Time-of-flight velocity measurements for a levitated nanoparticle under the feedback control of its six degrees of freedom

Nanoparticles levitated in vacuum are expected to be a promising platform for various applications ranging from ultrasensitive accelerometers to investigations on macroscopic quantum physics and fundamental physics. In many applications, cooling the motions of nanoparticles is a crucial ingredient.

We demonstrate feedback cooling of all external degrees of freedom of an optically trapped neutral nanoparticle. Three center-of-mass motions are cooled near the ground state via optical cold damping. Because of the small deviations from a sphere, the nanoparticle exhibits three angular oscillations at three frequencies, which are understood via a simple model based on an anisotropic optical potential. The presence of an electric dipole moment in the nanoparticle enables us to cool all the angular oscillations via electric cold damping.

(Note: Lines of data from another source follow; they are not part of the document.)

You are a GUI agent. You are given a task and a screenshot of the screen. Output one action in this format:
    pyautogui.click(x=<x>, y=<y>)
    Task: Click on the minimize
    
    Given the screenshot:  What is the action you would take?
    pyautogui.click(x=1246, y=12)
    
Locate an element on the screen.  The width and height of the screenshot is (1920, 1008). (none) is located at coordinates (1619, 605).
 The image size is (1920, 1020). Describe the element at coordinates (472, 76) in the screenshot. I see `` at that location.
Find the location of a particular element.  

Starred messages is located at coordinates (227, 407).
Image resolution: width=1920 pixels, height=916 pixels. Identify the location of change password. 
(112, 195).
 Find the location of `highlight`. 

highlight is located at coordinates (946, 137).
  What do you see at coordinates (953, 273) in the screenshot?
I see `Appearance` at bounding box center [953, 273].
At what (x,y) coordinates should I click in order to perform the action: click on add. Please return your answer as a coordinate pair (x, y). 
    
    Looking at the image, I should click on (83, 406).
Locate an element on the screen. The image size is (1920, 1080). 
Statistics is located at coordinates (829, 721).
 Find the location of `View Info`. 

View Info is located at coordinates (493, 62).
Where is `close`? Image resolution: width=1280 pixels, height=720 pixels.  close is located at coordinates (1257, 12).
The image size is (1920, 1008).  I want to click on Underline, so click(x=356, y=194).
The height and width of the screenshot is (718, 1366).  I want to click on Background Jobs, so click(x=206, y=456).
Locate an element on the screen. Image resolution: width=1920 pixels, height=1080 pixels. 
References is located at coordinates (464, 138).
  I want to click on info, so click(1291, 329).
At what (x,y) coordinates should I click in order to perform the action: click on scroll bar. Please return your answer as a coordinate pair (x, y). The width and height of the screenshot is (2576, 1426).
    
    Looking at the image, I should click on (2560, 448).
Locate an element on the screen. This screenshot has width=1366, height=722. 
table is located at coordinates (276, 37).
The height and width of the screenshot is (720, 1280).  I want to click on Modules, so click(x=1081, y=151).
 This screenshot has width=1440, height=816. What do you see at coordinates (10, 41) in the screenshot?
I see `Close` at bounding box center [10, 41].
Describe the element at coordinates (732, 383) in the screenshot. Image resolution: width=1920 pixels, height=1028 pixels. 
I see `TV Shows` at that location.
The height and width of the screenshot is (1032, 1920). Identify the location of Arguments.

Furthermore, we realize the time-of-flight measurements for a feedback-controlled nanoparticle, where we obtain its velocity distribution by repeating a release-and-recapture protocol. The time-of-flight measurements have been expected as a means to realize quantum state tomography of a levitated nanoparticle. At high temperatures, the observed width of the velocity distribution agrees with the Maxwell-Boltzmann distribution. At low temperatures near the ground state, the width of the distribution is significantly broader than the expectation with the Maxwell-Boltzmann distribution. We elucidate that feedback cooling of three librational motions plays a crucial role to recover the expected narrow width. We establish a simple model to explain the broadening mechanism, where the asymmetry of the particle geometry couples librational motions and center-of-mass motions.